The war, in the words of Thomas Weiss, a political scientist at the City University of New York, ”had legitimacy even if its legality was questioned.” This legitimacy stemmed from an evolving consensus that, as Tony Blair once put it, ”acts of genocide can never be a purely internal matter.”
Sovereignty, after Bosnia, after Rwanda, in a globalized world, was more than authority over territory and people. It was also responsibility.
[snip]
In 2005, the World Summit adopted the ”responsibility to protect,” known by that acronym. R2P formalized the notion that when a state proves unable or unwilling to protect its people, and crimes against humanity are perpetrated, the international community has an obligation to intervene — if necessary, and as a last resort, with military force.
Member states declared that, with Security Council approval, they were prepared "to take collective action in a timely and decisive manner" when "national authorities manifestly fail to protect their populations from genocide, war crimes, ethnic cleansing and crimes against humanity."
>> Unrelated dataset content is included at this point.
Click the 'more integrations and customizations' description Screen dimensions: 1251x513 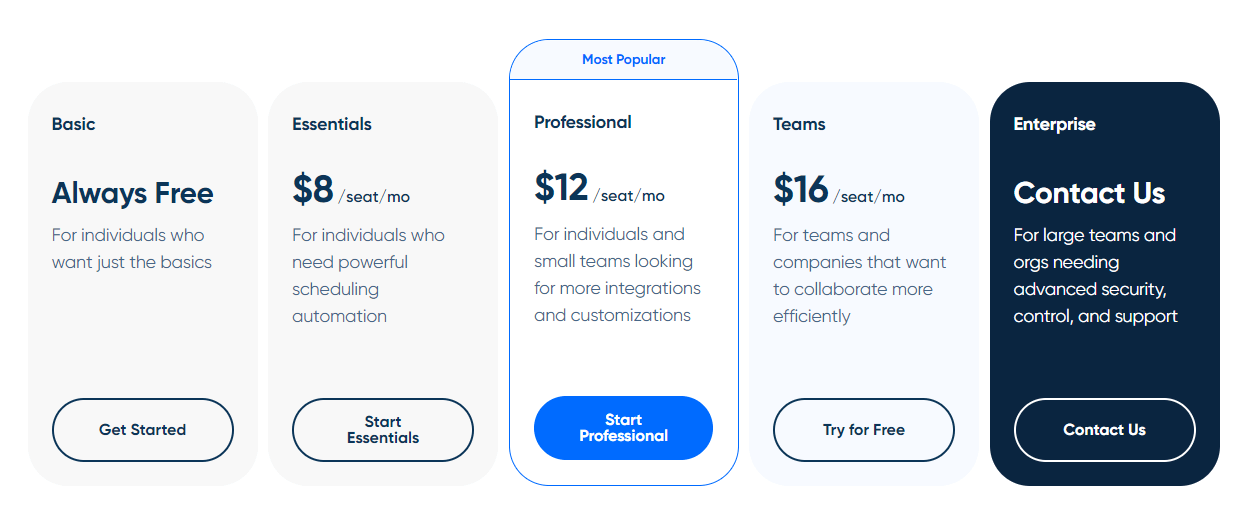(616, 301)
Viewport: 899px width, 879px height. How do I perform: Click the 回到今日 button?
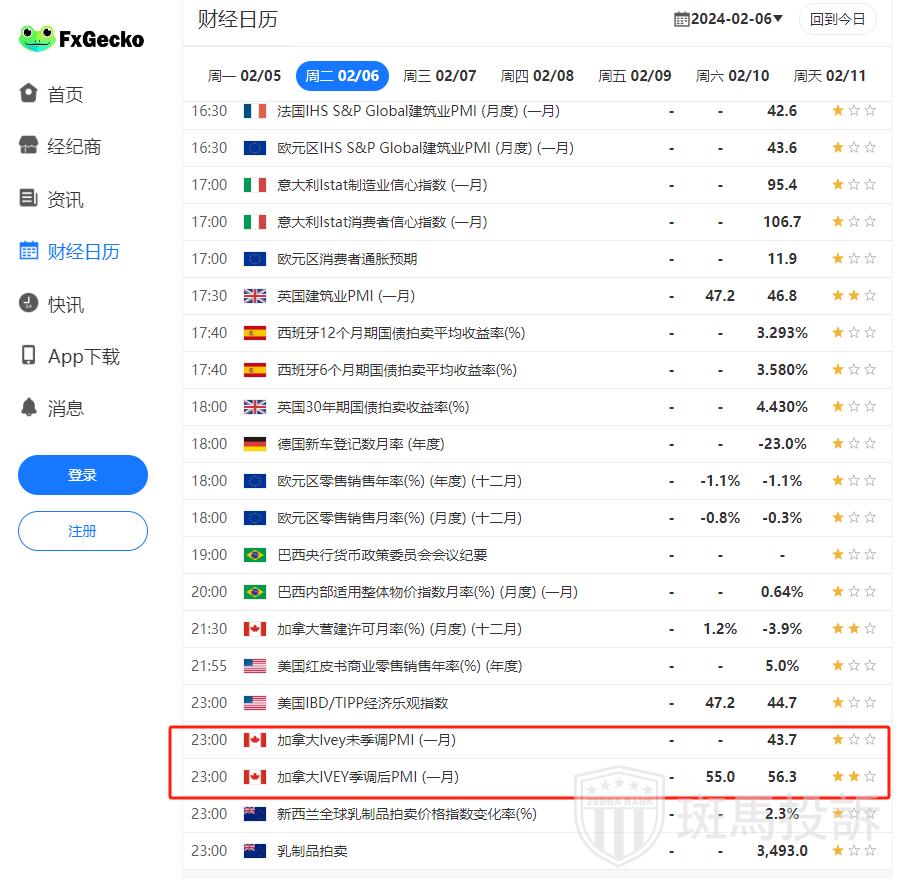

Here's the only problem with that. Popular opinion in the West -- especially Western Europe -- has basically maneuvered itself into a grand contradiction. On the one hand, R2P is a lovely policy on which Western liberals can surely agree. The sovereignty of nation-states isn't the only right that matters -- so too do the rights of individuals. Great. But once you sign up for R2P, have you seriously thought about the means necessary to reach the ends? Do you understand the full significance of this?
What Abu Muqawama is getting at here is that force -- or the credible threat of force -- is the only thing that's really going to protect individuals in a place like Kosovo or Rwanda when things get ugly. (And because of the way the Security Council works, where countries like China and Russia will veto any action that sets a precedent for intervening within another state's borders, that force will likely not be sanctioned by the UN. Remember Kosovo?) And yet the post-colonial resistance to any kind of military intervention by the people with the means to intervene -- basically, NATO -- is so strong it precludes intervention in some cases.
Every country has its own regulatory norms that develop over time: the respective historical experiences of Germany and Great Britain, for example, make those countries a little more squeamish about foreign military intervention than the United States. We understand that. But if you're not willing to intervene with force or at least the credible threat of force, then you're kidding yourself when you sign up for R2P. You can't have it both ways. Either slink off back to SOAS with your dog-earned copy of The Wretched of the Earth and today's Independent or sack up and admit that R2P means investing in a capable expeditionary military force, the political will to use it, and some acetaminophen to get you over your post-colonial hangover.